Au cours d'une séance, le 10 janvier 1900, Kolo srbské (Kolo serbe) et Kosacek (danse cosaque) deux danses composées pour l'occasion, permirent au public présent de voir évoluer, parmi les soixante quatre danseurs, Olga, la propre fille de Janáček et son amie Marie Veveritsa, son jeune professeur de russe. En cette même année 1900, mais en novembre, une autre danse fut dévoilée aux oreilles des auditeurs, Pozehnany, composée l'année auparavant. Le 17 mars 1901, on entendit un choeur de 1885, Kacena divoka (le canard sauvage).

Ludmila Tuckova, professeur de piano à l'École d'orgue, interpréta, dans les murs de Besedni dum, en première audition, le 27 janvier 1906, les deux mouvements survivants de la Sonate inspirée à Janáček par les événements dramatiques qui s'étaient déroulés devant cette salle de concert trois mois plus tôt.

Besedni Dum (1890)
Le bâtiment à la fin du XIXème siècle.
À l'arrière-plan, la cathédrale Saint Pierre et Saint Paul domine une partie de la ville.

Besedni dum accueillit une nouvelle création le 21 octobre 1924, un sextuor pour instruments à vents, Mladi (Jeunesse), exécuté par des professeurs du Conservatoire de musique de Brno, nouvellement fondé. Les auditeurs entendirent pour la première fois, toujours en 1924, mais le 2 décembre, les six Lasské tance (Danses de Lachie) une composition remontant à plus de trente ans en arrière, 1889 ! Puis ce furent les deux versions successives de Rikadla (Comptines enfantines) qui y virent le jour le 26 octobre 1925 pour les huit pièces composées à ce moment-là et le 25 avril 1928 pour la révision comportant l'ajout de onze nouvelles pièces. Le concertino pour piano et six instruments, composé en 1925, fut créé le 19 février de l'année suivante.

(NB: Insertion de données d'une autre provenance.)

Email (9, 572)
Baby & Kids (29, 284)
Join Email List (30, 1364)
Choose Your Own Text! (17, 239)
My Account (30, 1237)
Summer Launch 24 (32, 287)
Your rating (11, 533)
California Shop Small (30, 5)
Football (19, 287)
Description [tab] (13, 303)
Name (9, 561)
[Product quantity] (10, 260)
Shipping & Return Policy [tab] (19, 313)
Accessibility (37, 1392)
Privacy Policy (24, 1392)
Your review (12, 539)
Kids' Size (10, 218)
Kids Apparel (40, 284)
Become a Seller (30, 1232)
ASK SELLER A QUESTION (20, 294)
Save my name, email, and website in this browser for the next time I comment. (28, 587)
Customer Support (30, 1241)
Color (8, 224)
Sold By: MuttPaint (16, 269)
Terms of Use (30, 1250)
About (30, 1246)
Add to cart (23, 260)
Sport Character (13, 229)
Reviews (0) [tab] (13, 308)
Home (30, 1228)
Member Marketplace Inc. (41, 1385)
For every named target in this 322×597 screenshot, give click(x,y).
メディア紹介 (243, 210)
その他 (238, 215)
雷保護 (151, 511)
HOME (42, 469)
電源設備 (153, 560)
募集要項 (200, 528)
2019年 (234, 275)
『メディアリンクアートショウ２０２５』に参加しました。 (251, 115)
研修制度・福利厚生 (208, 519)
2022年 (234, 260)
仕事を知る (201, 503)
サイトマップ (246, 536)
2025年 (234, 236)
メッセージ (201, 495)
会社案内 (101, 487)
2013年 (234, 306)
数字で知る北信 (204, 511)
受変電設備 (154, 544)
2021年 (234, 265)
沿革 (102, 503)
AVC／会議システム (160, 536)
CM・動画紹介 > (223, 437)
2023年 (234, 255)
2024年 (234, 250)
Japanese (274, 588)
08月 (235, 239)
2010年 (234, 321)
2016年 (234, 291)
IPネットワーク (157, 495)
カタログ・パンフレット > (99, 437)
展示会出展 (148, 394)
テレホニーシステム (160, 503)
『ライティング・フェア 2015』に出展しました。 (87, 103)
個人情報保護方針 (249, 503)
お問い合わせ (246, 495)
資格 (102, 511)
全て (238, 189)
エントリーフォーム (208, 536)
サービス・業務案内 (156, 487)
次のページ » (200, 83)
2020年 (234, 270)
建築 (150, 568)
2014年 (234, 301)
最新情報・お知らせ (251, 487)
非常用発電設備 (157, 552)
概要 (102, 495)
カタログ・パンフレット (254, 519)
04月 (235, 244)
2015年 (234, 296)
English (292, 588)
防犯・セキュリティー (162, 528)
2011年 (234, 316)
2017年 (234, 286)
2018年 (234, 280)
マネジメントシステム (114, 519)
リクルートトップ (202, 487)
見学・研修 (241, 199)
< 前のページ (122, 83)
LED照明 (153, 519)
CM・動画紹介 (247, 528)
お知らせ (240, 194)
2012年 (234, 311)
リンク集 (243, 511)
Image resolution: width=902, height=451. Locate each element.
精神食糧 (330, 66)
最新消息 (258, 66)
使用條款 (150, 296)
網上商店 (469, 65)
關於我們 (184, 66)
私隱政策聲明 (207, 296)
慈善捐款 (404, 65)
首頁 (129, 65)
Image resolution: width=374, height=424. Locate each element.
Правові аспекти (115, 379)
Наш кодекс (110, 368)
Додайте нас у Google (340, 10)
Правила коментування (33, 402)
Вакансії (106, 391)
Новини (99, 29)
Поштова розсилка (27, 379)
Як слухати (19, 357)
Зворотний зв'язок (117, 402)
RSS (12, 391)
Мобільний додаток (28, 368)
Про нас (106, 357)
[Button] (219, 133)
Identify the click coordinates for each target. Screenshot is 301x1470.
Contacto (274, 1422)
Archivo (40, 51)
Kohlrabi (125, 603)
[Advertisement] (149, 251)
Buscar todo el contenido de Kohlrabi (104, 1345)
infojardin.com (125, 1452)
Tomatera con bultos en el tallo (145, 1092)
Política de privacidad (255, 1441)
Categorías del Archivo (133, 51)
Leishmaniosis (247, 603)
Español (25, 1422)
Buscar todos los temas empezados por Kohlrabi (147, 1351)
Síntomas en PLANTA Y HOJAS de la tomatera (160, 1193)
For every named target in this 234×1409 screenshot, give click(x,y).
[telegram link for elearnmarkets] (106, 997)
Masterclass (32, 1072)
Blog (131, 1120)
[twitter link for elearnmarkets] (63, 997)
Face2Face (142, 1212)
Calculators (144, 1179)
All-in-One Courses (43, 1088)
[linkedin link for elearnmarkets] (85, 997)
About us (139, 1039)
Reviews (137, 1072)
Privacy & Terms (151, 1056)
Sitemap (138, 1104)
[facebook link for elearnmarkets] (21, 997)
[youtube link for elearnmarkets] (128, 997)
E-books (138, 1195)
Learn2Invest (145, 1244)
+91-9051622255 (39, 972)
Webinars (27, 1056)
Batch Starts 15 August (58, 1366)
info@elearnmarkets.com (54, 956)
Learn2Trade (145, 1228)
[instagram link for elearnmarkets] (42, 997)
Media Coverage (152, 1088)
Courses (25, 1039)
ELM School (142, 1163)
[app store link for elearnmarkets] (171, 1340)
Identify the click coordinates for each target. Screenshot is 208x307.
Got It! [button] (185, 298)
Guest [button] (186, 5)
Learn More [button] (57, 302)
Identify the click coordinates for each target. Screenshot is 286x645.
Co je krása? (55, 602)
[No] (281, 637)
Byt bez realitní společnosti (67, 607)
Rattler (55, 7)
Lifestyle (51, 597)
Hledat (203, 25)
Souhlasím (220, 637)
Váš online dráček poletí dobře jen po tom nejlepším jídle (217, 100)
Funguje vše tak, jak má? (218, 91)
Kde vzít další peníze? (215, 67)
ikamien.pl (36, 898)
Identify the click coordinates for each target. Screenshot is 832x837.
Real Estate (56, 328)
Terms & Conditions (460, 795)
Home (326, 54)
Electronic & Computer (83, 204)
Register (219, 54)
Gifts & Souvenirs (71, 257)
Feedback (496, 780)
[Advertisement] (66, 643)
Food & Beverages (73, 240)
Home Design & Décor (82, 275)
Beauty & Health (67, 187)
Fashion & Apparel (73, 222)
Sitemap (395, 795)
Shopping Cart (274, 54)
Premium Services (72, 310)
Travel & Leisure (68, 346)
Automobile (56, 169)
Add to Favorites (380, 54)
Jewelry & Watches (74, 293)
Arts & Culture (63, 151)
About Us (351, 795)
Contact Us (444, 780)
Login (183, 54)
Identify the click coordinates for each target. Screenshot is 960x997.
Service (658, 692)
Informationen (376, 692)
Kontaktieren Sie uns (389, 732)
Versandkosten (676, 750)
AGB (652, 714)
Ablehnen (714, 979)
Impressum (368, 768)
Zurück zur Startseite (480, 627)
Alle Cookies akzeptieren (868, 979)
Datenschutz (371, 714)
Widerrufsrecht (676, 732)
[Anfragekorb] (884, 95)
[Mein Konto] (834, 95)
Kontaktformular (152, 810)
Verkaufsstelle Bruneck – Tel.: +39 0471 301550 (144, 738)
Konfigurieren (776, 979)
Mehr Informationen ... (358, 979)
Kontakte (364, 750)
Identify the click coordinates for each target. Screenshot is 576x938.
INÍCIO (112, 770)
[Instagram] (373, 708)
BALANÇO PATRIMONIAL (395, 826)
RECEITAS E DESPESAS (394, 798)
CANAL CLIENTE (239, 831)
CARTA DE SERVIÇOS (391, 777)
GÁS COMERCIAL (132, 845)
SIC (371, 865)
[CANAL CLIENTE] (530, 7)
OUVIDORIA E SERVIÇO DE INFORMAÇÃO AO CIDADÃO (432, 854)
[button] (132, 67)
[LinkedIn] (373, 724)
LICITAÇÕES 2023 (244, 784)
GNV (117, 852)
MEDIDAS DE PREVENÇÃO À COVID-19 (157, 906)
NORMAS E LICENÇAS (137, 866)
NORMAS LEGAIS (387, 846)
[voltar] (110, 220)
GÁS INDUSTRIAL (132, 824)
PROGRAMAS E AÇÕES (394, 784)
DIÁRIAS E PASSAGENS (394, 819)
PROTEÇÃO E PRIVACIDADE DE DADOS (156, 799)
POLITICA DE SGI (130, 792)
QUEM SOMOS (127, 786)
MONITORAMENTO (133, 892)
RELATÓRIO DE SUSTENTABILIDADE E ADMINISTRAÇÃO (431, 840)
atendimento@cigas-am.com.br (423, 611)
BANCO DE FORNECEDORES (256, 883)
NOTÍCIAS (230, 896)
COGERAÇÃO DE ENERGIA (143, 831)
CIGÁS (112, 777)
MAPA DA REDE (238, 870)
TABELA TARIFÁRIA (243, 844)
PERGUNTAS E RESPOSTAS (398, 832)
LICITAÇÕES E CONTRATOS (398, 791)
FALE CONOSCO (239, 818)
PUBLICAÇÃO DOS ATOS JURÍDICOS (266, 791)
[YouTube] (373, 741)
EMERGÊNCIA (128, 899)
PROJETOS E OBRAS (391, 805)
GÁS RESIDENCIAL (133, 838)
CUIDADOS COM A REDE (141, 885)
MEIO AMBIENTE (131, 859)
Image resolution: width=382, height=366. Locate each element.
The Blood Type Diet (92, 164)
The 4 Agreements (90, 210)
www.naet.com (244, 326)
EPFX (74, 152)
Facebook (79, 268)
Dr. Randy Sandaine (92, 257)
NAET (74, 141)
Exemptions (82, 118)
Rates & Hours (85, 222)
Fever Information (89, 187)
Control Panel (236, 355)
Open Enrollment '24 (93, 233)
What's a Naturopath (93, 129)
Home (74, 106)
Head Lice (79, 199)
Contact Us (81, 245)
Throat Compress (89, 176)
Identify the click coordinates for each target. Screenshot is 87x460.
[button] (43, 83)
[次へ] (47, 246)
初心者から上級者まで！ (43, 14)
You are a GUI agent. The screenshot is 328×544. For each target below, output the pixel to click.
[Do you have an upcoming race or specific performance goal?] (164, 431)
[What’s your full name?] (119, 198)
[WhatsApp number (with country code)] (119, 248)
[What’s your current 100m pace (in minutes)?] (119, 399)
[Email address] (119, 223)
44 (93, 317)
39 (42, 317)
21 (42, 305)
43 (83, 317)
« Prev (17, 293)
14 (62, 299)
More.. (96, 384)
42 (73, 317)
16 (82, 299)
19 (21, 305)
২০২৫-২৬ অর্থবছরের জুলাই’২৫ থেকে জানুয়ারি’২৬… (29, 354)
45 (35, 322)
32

Enfin, ce bâtiment hébergea les quatre instrumentistes du Quatuor Morave qui créèrent le 7 septembre 1928 une des dernières oeuvres de Janáček, son deuxième quatuor à cordes, Listy duverné (Lettres intimes) alors que le compositeur s'était éteint le 12 août précédent. Ce splendide quatuor fut révélé à un auditoire convié à ce concert sur invitation, les exécutants rendant un dernier hommage au compositeur morave, au chef d'orchestre, au chef de choeur qui, des années durant avait si activement agi pour faire rayonner la musique tchèque et les grandes oeuvres musicales européennes.

Depuis le milieu du vingtième siècle, ce bâtiment abrite les activités et les concerts de l'orchestre philharmonique d'État de Brno.

Besedni Dum (2004)
Actuellement, ce bâtiment Besedni dum abrite l'orchestre philharmonique de Brno.